== ESTRATTO DELLA PAGINA ==
La relazione della Sottocommissione della Costituente per i
problemi economici, presieduta dal comunista Antonio Pesenti affermava addirittura
che «per quanto riguarda [....] la conseguente necessità più o meno estesa di
ricorrere all’emigrazione per raggiungere un miglior equilibrio fra fattori
demografici e capacità produttive all’interno del paese, si è potuto sin qui
constatare una unanimità assoluta di giudizi: essere il nostro paese nell’impossibilità
di dar lavoro a tutti [....] quindi, come per il passato, l’emigrazione viene
unanimemente riconosciuta quale dura ma indispensabile necessità per l’economia
italiana».
Per rendere possibile un’emigrazione funzionale alla
ripresa, ma basata sui nuovi orientamenti repubblicani, occorreva non solo
ripristinare la libertà di emigrazione che era stata abolita dal
fascismo, ma anche predisporre un sistema di tutela della dignità del lavoro
italiano all’estero. Su entrambi i punti l’intesa tra governo, allora guidato
dal democristiano Alcide De Gasperi, e Costituente era totale. La nuova
politica migratoria, in assoluta discontinuità con quella restrittiva e
autarchica del regime precedente, doveva basarsi sui principi indicati
all’articolo 35 della Costituzione, ossia la «libertà di emigrazione» e
l’obbligo dello Stato di tutelare «il lavoro italiano all'estero».
Pertanto, occorreva adeguare urgentemente alle nuove
esigenze il sistema degli uffici del lavoro e di collocamento e creare
contemporaneamente efficienti organismi di tutela dei lavoratori all’estero. Il
compito più difficile sarebbe stato comunque concludere accordi di emigrazione
con i Paesi che manifestavano interesse alla manodopera italiana. Per gestire
efficacemente queste attività, il 26 dicembre
1946 venne creata al Ministero degli Affari Esteri la «Direzione generale
dell'emigrazione e degli affari sociali», incaricata fra l’altro di negoziare
gli accordi di emigrazione, vigilare sui servizi di tutela e di collocamento
degli emigranti e gestire i vari servizi attinenti alle condizioni degli
emigrati nei vari Paesi.
Accordi di emigrazione non facili ma utili
La guerra aveva creato enormi disparità tra i vari Stati,
non solo tra vincitori e vinti, ma anche tra Paesi in grado di aiutarne altri e
Paesi bisognosi di aiuto. L’Italia era fra questi, perché per sviluppare la
produzione industriale e il commercio aveva bisogno di acquistare a credito
molte materie prime, soprattutto energetiche, e quindi di negoziare con diversi
Stati accordi finanziari e commerciali. Occorre ricordarlo perché è in questo
contesto che furono negoziati e firmati i principali accordi di emigrazione del
dopoguerra.

== AZIONI DA SVOLGERE ==
1. Elenca i compiti che il brano sull'emigrazione del dopoguerra attribuisce alla «Direzione generale dell'emigrazione e degli affari sociali».
2. Stabilisci se le seguenti affermazioni concordano con il brano sull'emigrazione del dopoguerra. Per ciascuna rispondi sì o no e cita le parole del brano che lo decidono.
(a) La Direzione generale dell'emigrazione fu istituita presso il Ministero degli Affari Esteri.
(b) La nuova politica migratoria proseguiva quella del regime precedente.
(c) La Sottocommissione per i problemi economici era presieduta da Alcide De Gasperi.
3. Fornisci il seguito del brano sull'emigrazione del dopoguerra, a partire dalla sua ultima frase.

== DATI REGISTRATI ==
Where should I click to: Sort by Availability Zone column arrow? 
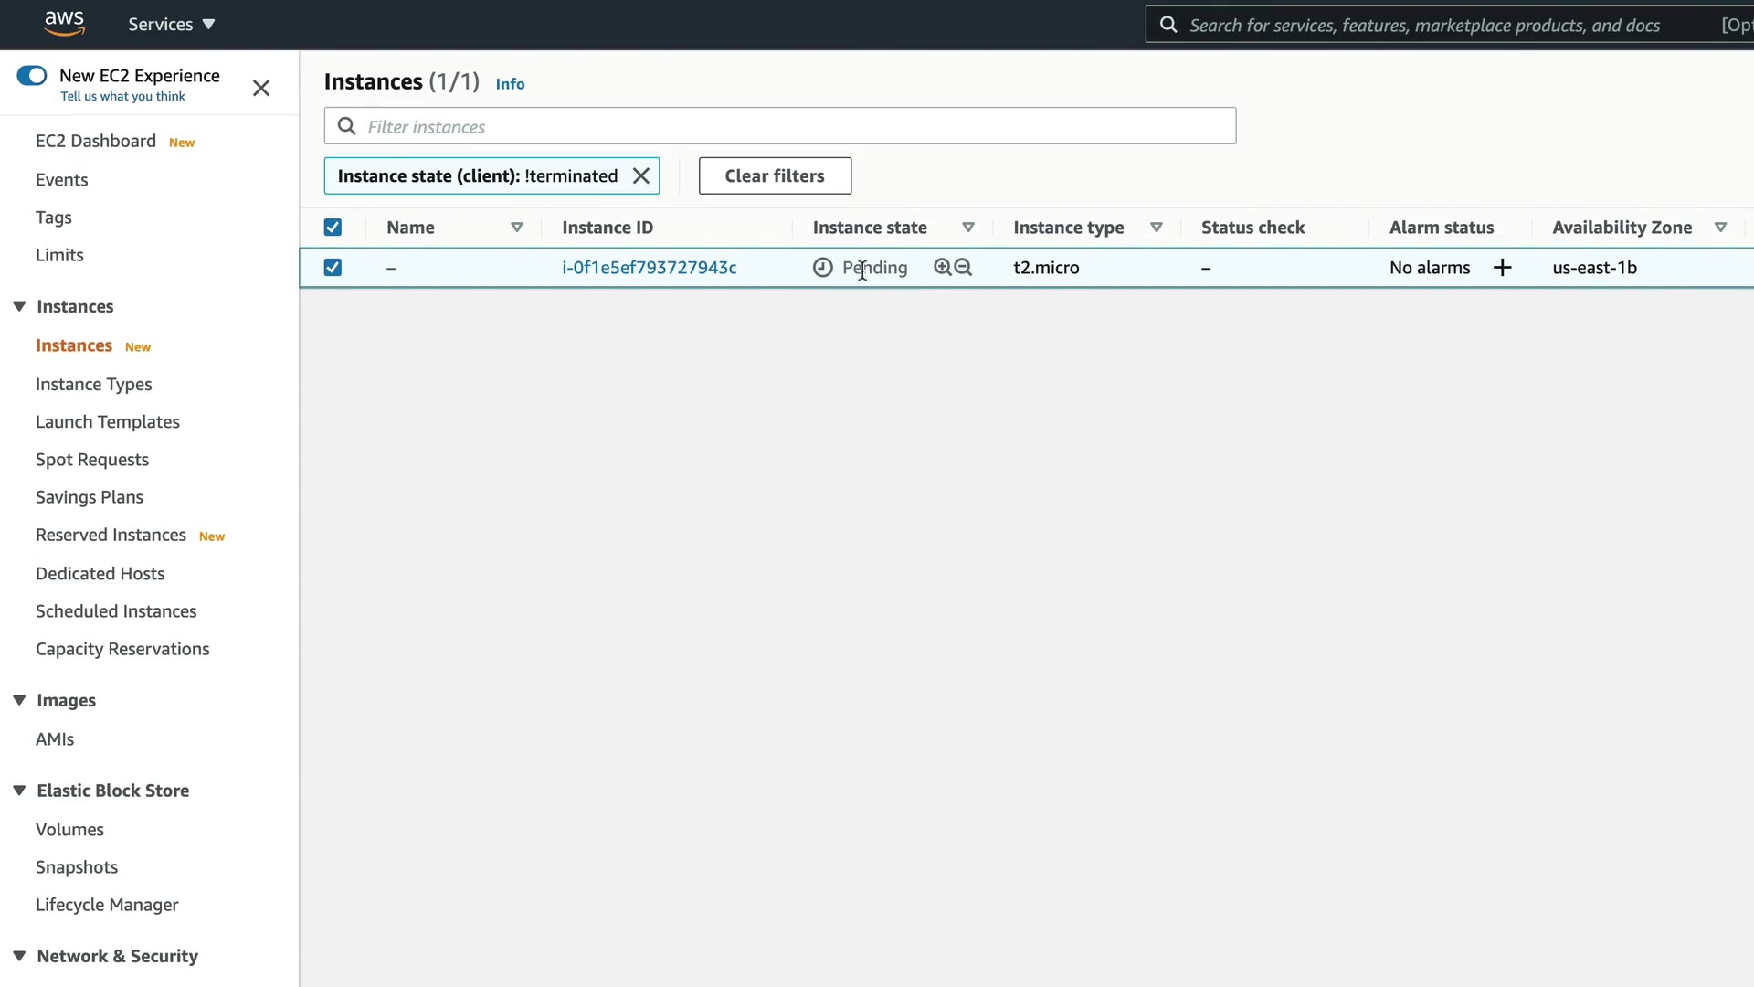(x=1721, y=228)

== RISULTATI DEI COMPITI ==
1.
- Negoziare gli accordi di emigrazione.
- Vigilare sui servizi di tutela e di collocamento degli emigranti.
- Gestire i vari servizi attinenti alle condizioni degli emigrati nei vari Paesi.

2.
(a) Sì: «venne creata al Ministero degli Affari Esteri».
(b) No: «in assoluta discontinuità con quella restrittiva e autarchica del regime precedente».
(c) No: «presieduta dal comunista Antonio Pesenti».

3.
I primi accordi furono conclusi nel 1946 con la Francia e
col Belgio. Con la Francia, gli accordi, formalizzati l’anno seguente,
prevedevano l’invio di minatori italiani e la corrispondente fornitura francese
di carbone all'Italia. L’accordo col Belgio (Protocollo italo-belga del
23.6.1946, aggiornato il 26 aprile 1947), impegnava l’Italia a favorire
l’emigrazione in Belgio di 50.000 minatori al ritmo di 2000 la settimana e il
governo belga a vendere mensilmente all’Italia almeno 2.500 tonnellate di
carbone ogni 1.000 minatori immigrati.
I negoziati dell’Italia per favorire l’immigrazione nel
maggior numero possibile di Paesi bisognosi di lavoratori stranieri non furono
sempre facili, proseguirono
incessantemente per tutto il decennio. Quasi tutti si conclusero con accordi
formali: nel 1947 con l’Argentina, la Cecoslovacchia, la Svezia, la Francia;
nel 1948 con la Gran Bretagna, la Svizzera, il Lussemburgo, l’Olanda,
l’Ungheria, il Brasile, l’Uruguay, l’Australia, il Canada, ecc.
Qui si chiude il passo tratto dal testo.